性病広辞苑モバイル版

クラミジア・トラコマティス クラミジアとは「クラミジア・トラコマティス」という細菌が尿路や性器に感染することで起こる病気です。

クラミジアは球状あるいは卵状の、生きた細胞内でのみ増殖が可能な微生物で、
EB(感染性のみを有する基本小体)、RB(代謝活性のみを有する網様体)による、特異な増殖環が特徴です。

現在、国内の性感染症患者は約100万人以上と言われています。
一般の高校生に調査したところ、性経験者のうち、女性では13.1%、男性では6.7%が感染していたとの報告があります。

感染しても女性の約75%,男性の約50%の割合で自覚症状がほとんど無い為に、
気づかないまま感染を広げてしまうことがあります。
女性の場合、不妊症や子宮外妊娠の原因となります。

クラミジアは性行為・オーラルセックス・キスなどの行為によって粘膜同士の接触や、精液、膣分泌液を介して感染します。
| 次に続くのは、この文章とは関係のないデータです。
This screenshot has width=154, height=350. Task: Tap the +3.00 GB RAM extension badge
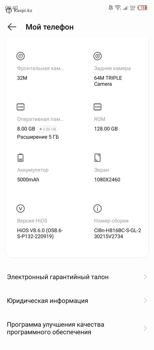click(48, 129)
女性の場合、感染部位は咽頭(のど)、膣内に感染します。

相手が喉にクラミジアが感染している場合は通常のキス(口づけ程度)では感染する可能性は低いのですが、ディープキスの場合は感染率が高くなります。
クラミジアは性行為によって感染しますが風邪のように空気感染することはありません。
よってあなたにクラミジアの症状が出た場合、あなたに覚えがなければ、パートナーから感染した疑いがあります。

クラミジアに感染していると、HIV(エイズウイルス)への感染率が3~5倍も高まると言われています。
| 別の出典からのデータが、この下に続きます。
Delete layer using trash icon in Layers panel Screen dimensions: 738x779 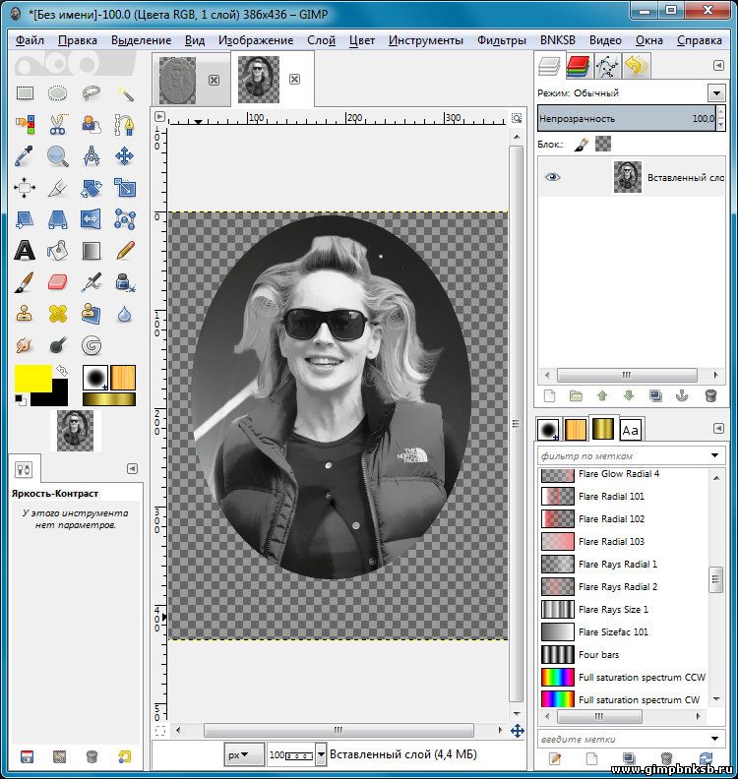(x=710, y=396)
クラミジアは感染後数週間で発症しますが、無症状の場合もあります。

女性の主な症状はこのような内容です。

  • おりものの増加
  • おりもの血液が混じる
  • 下腹部の痛み
  • セックスの時の痛み

ただし、前述のように女性の半数以上が全く症状を感じないと言われており、
感染したまま放っておくと卵管炎をおこし、 子宮外妊娠や不妊症の原因にもなります。

クラミジア感染症の予防にはコンドームの使用が有効です。

ただ、着用である程度予防することができますが100%ではなく、口から口へという場合などが考えられます。
また感染による再発の繰り返しを防ぐために、パートナーの受診、治療も同時に行うことが重要になります。

一番の予防法は不特定多数との性行為の自粛です。